2. The method according to claim 1, wherein the Mycobacterium species is selected from the group consisting of Mycobacterium tuberculosis, Mycobacterium microti, Mycobacterium africanum, Mycobacterium bovis, Mycobacterium canettii, Mycobacterium pinnipedii, Mycobacterium caprae, Mycobacterium mungi, Mycobacterium leprae, Mycobacterium ulcerans, Mycobacterium xenopi, Mycobacterium shottsii, Mycobacterium avium, Mycobacterium avium subsp. paratuberculosis, Mycobacterium paratuberculosis, Mycobacterium intracellulare, Mycobacterium smegmatis, Mycobacterium abcessus, Mycobacterium kansasii, Mycobacterium terse, Mycobacterium nonchromogenicum, Mycobacterium gordonae, and Mycobacterium triviale.

3. The method according to claim 1, wherein step c) comprises High Performance Liquid chromatography (HPLC), Fast protein liquid chromatography (FPLC), filtration techniques, field flow fractionation, centrifugation or other techniques known as state in the art for the separation of biomolecules from bacterial lysates.

4. The method according to claim 1, wherein the first fusion protein of the composition exhibits an amino acid sequence selected from the group consisting SEQ ID NO:29, 31, 33, 35, 37, 39, and 41, and wherein the second fusion of the composition protein exhibits an amino acid sequence selected from the group consisting SEQ ID NO:43, 45, 47, 49, 51, 53, and 55.

5. The method according to claim 1, wherein the step b) comprises an incubation temperature preferably of 20.degree.
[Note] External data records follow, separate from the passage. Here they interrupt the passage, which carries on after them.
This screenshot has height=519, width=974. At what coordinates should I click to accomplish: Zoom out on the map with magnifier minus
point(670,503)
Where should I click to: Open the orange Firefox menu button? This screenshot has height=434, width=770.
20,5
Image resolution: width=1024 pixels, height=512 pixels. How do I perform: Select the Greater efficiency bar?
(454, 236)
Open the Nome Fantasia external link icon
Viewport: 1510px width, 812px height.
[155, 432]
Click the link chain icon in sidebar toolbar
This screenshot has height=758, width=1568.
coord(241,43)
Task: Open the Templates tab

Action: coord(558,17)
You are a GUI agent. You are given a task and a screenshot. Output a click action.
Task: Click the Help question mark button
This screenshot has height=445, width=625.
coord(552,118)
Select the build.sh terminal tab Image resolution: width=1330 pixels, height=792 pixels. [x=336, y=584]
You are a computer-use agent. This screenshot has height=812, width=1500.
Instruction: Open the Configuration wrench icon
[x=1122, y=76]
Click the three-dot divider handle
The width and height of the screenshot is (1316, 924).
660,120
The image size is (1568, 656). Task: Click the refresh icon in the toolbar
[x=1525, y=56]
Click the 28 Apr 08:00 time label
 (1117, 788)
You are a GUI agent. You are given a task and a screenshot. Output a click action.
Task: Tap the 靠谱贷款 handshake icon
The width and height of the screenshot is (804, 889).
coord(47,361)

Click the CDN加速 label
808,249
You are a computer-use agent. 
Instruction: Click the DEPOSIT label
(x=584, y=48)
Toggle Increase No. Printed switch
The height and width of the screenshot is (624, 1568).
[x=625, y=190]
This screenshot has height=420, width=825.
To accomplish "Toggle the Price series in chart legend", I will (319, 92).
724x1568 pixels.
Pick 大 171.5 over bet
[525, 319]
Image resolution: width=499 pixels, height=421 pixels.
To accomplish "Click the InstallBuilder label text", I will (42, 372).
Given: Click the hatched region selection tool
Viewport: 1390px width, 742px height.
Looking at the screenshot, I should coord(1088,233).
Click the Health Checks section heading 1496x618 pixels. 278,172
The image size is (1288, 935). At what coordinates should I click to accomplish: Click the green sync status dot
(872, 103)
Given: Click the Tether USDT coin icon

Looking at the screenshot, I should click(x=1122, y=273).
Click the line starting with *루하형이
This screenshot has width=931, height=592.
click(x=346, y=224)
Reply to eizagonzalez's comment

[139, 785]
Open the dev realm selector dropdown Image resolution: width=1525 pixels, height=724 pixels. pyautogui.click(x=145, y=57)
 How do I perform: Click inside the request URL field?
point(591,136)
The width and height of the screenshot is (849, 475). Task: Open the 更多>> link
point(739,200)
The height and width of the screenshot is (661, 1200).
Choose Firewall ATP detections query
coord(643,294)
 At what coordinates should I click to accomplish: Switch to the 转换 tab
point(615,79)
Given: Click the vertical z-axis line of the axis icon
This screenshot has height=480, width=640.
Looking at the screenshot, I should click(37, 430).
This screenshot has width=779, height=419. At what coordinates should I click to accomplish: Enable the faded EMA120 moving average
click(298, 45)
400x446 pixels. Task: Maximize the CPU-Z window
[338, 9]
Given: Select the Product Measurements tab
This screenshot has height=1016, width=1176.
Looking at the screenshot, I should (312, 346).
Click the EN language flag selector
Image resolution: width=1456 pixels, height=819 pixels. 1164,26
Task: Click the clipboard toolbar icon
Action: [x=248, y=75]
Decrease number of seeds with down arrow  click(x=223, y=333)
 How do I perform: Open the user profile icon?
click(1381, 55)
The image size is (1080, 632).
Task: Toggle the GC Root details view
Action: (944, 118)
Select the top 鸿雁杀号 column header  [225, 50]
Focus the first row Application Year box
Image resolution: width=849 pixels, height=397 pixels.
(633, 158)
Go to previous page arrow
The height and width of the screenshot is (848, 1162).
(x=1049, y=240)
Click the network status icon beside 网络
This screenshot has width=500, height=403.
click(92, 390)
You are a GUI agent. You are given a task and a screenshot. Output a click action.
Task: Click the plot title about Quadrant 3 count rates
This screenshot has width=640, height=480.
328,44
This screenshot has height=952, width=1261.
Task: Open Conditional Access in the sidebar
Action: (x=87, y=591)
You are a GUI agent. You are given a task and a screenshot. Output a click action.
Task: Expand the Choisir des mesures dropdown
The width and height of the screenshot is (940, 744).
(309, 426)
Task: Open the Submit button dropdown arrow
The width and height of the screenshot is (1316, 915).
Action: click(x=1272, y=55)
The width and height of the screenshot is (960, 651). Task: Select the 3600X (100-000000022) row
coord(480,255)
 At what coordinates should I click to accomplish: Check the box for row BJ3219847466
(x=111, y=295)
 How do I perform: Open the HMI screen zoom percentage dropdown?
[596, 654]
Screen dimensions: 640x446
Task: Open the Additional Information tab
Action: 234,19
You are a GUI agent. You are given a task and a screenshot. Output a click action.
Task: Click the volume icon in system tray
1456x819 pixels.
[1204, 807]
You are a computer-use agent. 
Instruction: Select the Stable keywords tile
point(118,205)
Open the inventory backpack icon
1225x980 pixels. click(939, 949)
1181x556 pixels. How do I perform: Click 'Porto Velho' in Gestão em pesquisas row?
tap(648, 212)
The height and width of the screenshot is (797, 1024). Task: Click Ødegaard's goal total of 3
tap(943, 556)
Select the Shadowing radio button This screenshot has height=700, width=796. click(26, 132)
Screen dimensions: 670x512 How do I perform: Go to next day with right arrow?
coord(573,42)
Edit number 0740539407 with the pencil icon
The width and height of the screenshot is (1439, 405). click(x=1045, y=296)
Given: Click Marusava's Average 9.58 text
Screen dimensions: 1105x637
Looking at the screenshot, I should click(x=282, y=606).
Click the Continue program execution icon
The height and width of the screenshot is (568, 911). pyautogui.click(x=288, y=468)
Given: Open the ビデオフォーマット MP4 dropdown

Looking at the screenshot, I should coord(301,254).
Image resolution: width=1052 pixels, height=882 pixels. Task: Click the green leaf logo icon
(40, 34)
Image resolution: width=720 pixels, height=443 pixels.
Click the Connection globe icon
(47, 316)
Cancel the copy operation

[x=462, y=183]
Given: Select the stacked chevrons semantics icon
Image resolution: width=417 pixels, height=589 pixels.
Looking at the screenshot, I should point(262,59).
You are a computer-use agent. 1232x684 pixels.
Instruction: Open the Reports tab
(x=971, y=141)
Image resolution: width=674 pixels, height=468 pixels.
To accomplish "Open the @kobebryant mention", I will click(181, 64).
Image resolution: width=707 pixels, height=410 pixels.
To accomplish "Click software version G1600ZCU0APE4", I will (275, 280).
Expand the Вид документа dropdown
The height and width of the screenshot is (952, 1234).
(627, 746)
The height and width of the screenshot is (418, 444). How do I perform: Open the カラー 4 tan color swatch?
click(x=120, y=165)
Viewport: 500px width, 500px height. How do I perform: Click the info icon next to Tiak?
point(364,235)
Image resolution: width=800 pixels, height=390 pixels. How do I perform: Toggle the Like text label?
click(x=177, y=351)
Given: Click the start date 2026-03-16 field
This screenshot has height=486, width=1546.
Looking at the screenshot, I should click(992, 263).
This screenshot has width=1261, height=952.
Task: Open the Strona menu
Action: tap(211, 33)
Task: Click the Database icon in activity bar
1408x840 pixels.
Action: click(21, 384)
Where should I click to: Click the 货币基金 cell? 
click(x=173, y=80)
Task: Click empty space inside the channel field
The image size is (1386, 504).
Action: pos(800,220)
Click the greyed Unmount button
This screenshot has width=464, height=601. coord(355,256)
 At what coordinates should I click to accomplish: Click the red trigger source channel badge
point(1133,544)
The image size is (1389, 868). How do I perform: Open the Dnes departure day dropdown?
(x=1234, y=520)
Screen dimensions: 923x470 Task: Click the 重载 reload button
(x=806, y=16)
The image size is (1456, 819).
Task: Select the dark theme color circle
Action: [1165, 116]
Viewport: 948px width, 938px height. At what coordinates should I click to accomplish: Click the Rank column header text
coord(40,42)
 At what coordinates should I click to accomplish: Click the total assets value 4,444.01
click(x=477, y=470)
C. to 40.degree. C., and an incubation time preferably of 1 h to 72 h.

6. A mycobacterial lysate prepared by degrading mycobacteria obtained by a method according to claim 1.

7. A vaccine composition for preventing a disease caused by a Mycobacterium species comprising the mycobacterial lysate according to claim 6.

8. The vaccine composition according to claim 7, further comprising an adjuvant and/or a pharmaceutical acceptable carrier.

9. An antibody or an antibody fragment generated by the administration of the mycobacterial lysate according to claim 6.

10. The antibody according to claim 9, wherein the antibody monoclonal or polyclonal.

11. A method of preventing or treating an infectious disease caused by a Mycobacterium species comprising administering to a subject in need thereof a pharmaceutical composition comprising the antibody or antibody fragment according to claim 9.